PwC’s latest survey shows that more than half of CFOs said they will take steps to improve the remote work experience (52%), and 50% of companies said they plan to accelerate automation and new ways of working. Twitter told employees that they could work from home "forever" if they wanted to.
Accenture pointed out that at the worst of the pandemic, people were forced to adopt virtual work, consumption and social methods, which will further promote the process of large-scale experience virtualization transformation.
Bain & Company also suggested that while dealing with short-term business support, the financial department may wish to consider the long-term, sort out the process reset and simplify it, repair and improve the loopholes in the process, once the environment is stable, it can accumulate and produce results.
Step 2: Take more strategic measures to attract employees to return and ensure the safety of customers and employees.
The global CFO’s confidence in the “safety of the working environment” has reached 70%. The vast majority of CFOs are confident that government agencies are “acting swiftly to issue new safety guidelines for the workplace” and are confident to “bring employees back to reality” The workplace or plan to reopen.”
Almost all CFOs are considering changing the safety measures and requirements of the workplace, reconfiguring the workplace to increase social distance and improve the remote working experience.
Step 3: While cost control, increase investment in digital transformation.
Cost control is still the primary financial action CFO is considering. Under normal business conditions, the company spends a lot of time on the income statement, but under the crisis, finance should encourage the business department to focus on cash flow and balance sheet, improve cash flow and optimize asset allocation, re-evaluate investment plans at the corporate level.
If indiscriminate and devastating cuts are made, the company’s business continuity will be hurt, many opportunities will be missed after the pandemic. Therefore, strategic investment is equally important during the economic slowdown. Through more investment in research and development, marketing, and assets than competitors, it can ensure that the company can have new growth points after the low tide.
According to a PwC survey, more than half (56%) of the respondents are considering postponing or canceling planned investments, but CFOs are also unlikely to cut their planned digital transformation investments (11%).
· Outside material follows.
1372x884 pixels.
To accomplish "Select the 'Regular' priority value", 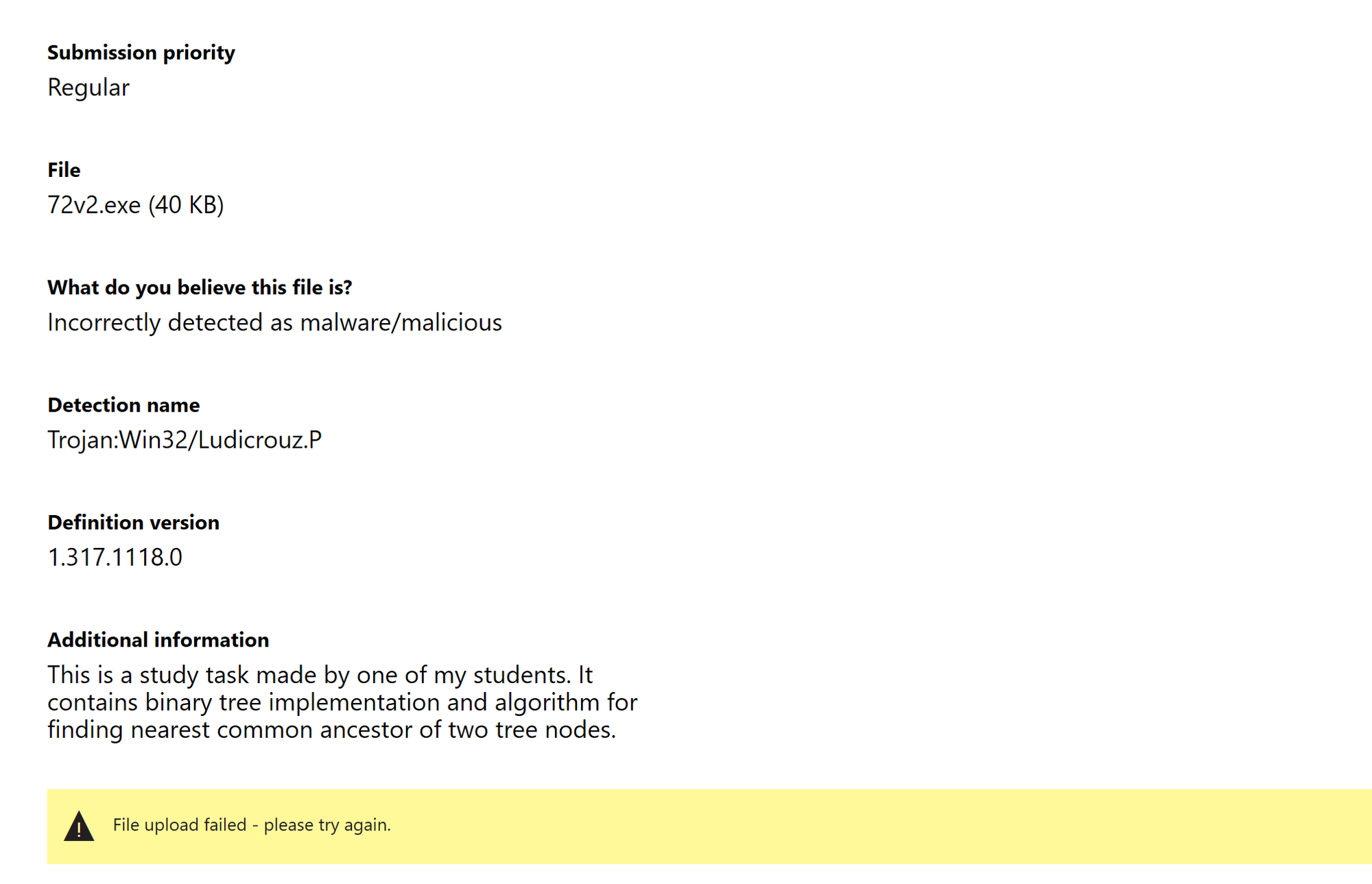I will (x=88, y=88).
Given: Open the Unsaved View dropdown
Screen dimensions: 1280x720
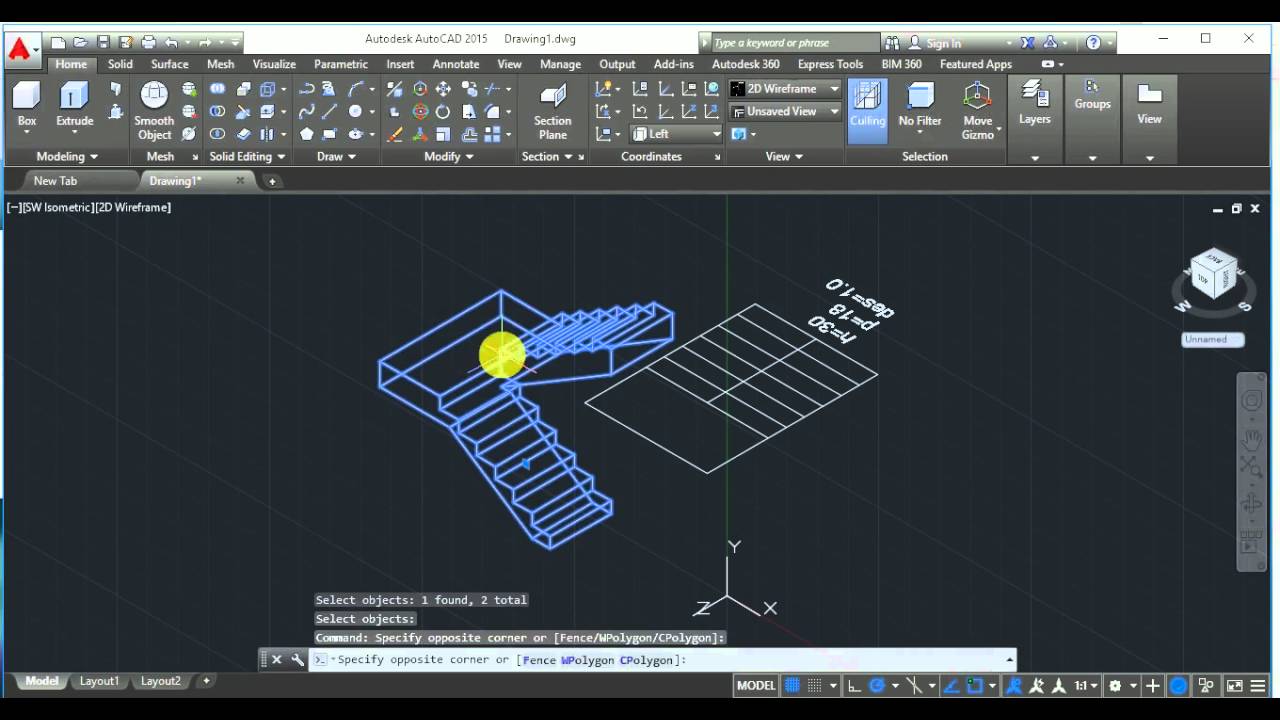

They correspond to the discovery of programs that accelerate automation and improve the remote work experience.
Step 4: Provide new products or enhance products or services, rebuild or increase sources of income.
Cash flow is the foundation of a company's survival, and "increasing revenue and reducing expenditure" is basically the main tone of every company, but the necessary investment and product development to ensure business continuity cannot be easily abandoned.
Yang Chuan, Vice President of Finance of Bosch China: Stop all investments and mergers and acquisitions, review supplier terms one by one, and suspend recruitment plans, but this is also a very good opportunity to reshuffle the original bad portfolio.
Take advantage of the crisis, reorganize the strategy and sort out the best product mix. Analyze the most profitable and best product lines, so as to make more hidden investments, such as how to make the process more efficient and lock in better talents.